━━━━━ Document segment
Part of the reason for this oversight was that they underestimated the severity of the crisis. They did not realize how much an imploding real estate market would devastate the banks. As a result, they made small gradual moves, all which were insufficient and misdirected. Ultimately this caused deflation and a 15-years annual decline in real estate prices.
 
Similar to recent measures taken by the Federal Reserve, Japan slashed interest rates to 0%. At the same time, rather than recapitalize the banks, they made inadequate cash infusions to the banks while passing several fiscal stimulus packages in order to buttress the economy.
 
Sound familiar?
 
Finally, they even tapped into private investors to bad the bad assets from the banks and manage it themselves. None of these measures worked. And I don’t see them working in America either.
 
In each case, U.S. officials have tried a piecemeal approach while insulating themselves from the real solution; nationalization of the banking system. Similar to Japan, if Washington does not soon nationalize the banks, taxpayers will lose the majority of funds already handed out.
 
As we now know, the most intense damage was done nearly ten years later during what is known as the Asian Financial Crisis of 1997. While the causes are not certain, most experts believe it began after Thailand removed its currency peg to the dollar. This led to widespread economic devastation in Southeast Asia, setting off a wave of bank failures, including in Japan.
 
One thing I am certain of is that Alan Greenspan’s response to the crisis only made the dotcom bubble worse. In fact, it caused the bubble to burst in 2000. Furthermore, his response to the dotcom recession led to the economic collapse we see today.
 
Make no mistake, without nationalization, America’s banks will share a similar fate as those in Japan; bank failures, massive losses of taxpayer funds and a lost decade. In fact, things are likely to be far worse.
 
From 1992 to 2005, Japanese banks wrote off nearly $1 trillion USD, or about 19% of the annual GDP at the time. Already, U.S. banks have written off around $650 billion (sources vary) or about 5% of the trailing GDP.
━━━━━━━━━━
§ Work instruction 1
Write out the passage from the commentary on Japan's banking crisis between "Sound familiar?" and "in America either.", inclusive.
§ Work instruction 2
Which calendar years does the commentary on Japan's banking crisis name? List every one.
§ Work instruction 3
Carry on the commentary on Japan's banking crisis after its final sentence.
━━━━━ Material shown
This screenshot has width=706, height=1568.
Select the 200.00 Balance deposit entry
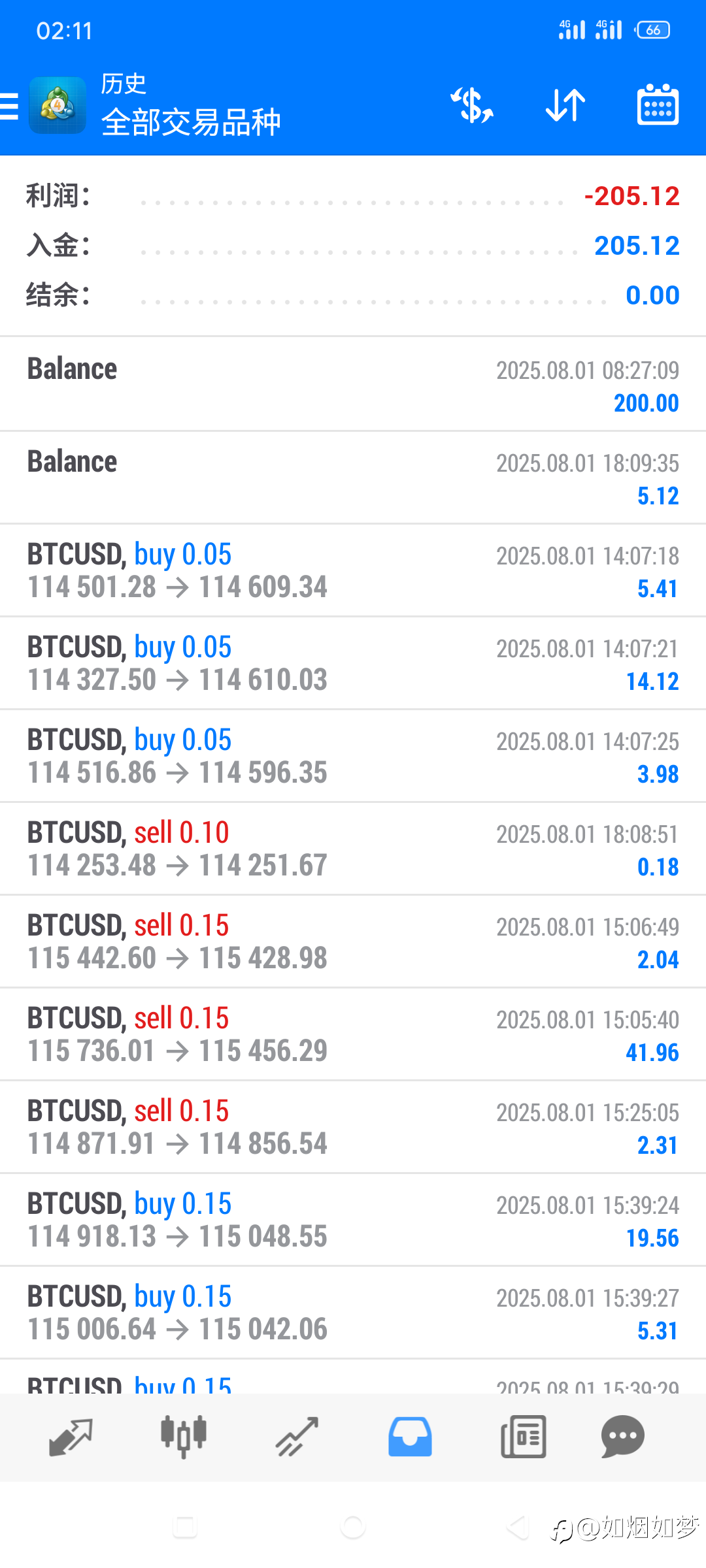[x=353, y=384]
━━━━━━━━━━
━━━━━ Material shown
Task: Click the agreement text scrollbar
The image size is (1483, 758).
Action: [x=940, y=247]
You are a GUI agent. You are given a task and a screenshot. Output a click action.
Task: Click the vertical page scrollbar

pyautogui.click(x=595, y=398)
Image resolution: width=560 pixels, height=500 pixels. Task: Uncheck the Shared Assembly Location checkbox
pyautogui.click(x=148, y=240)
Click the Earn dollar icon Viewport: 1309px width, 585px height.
━━━━━━━━━━
━━━━━ Material shown
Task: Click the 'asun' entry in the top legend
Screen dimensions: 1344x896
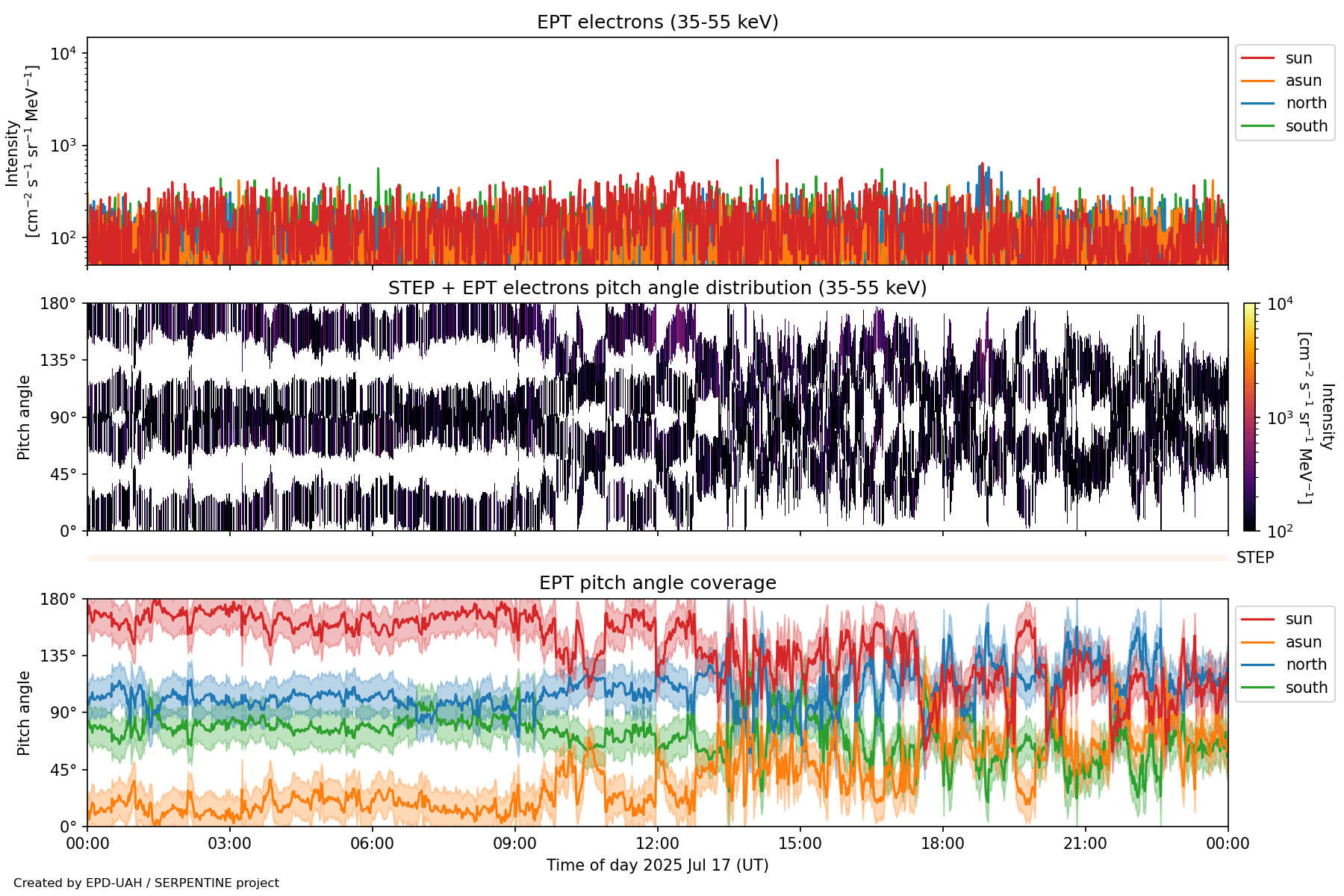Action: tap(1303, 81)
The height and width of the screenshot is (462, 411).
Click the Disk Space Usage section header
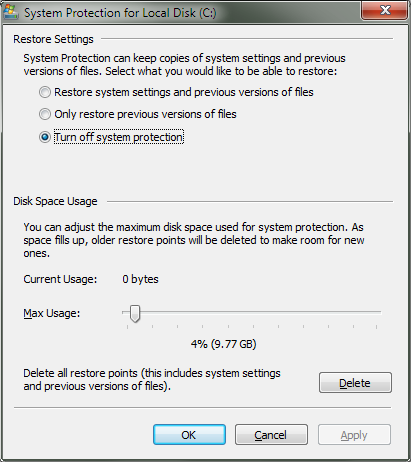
━━━━━━━━━━
§ Response box 1
Sound familiar?
 
Finally, they even tapped into private investors to bad the bad assets from the banks and manage it themselves. None of these measures worked. And I don’t see them working in America either.

§ Response box 2
1997, 2000, 1992, 2005

§ Response box 3
Although it’s almost impossible to say due to a variety of variables, in my estimation the total write-offs for U.S. banks will end up being at least $4 trillion before it’s all said and done.
 
However, I would not be surprised to see that figure double. It all depends on many things. If by chance some miracle happens, the write-offs might be contained to $2.5 trillion, but no less; still about 19% of GDP (based on my mean estimates of GDP over the next few years).
 
Already, Washington has allowed changes to mark-to-market which could help lessen the write-offs in a number of ways.
 
But one thing is certain. Nationalization of the banks is the only real solution. And the sooner Washington realizes that, the less damage will be done. You cannot cheat the system. No matter what additional schemes the Treasury and Fed devise, the damage will be borne by many. That’s a guarantee.
 
In my opinion, Washington’s economic “experts” have concluded that the only lesson worth learning from Japan is that protectionism must be avoided at all costs. The rational (I would imagine) is that the severity of Japan’s lost decade was somewhat moderated by increasing exports to the U.S., China and other nations.
 
The only problem is that the real mistakes made by Japan were how they dealt with the banks. As well, America doesn’t have much to export. In my opinion, Washington is using this as a front to protect the toxic free trade policies which only enrich corporate America and their wealthy shareholders; not you or I who might own 2000 shares of Unitedhealth or Exxon-Mobil, but the families that own millions of shares.
 
How is it possible for Paulson, and now Geithner and Summers to repeat the same mistakes made by Japan? How stupid can they be?
 
Perhaps it’s a matter of arrogance. Maybe it’s simply a matter of taking a “win at all costs” attitude for their banking friends.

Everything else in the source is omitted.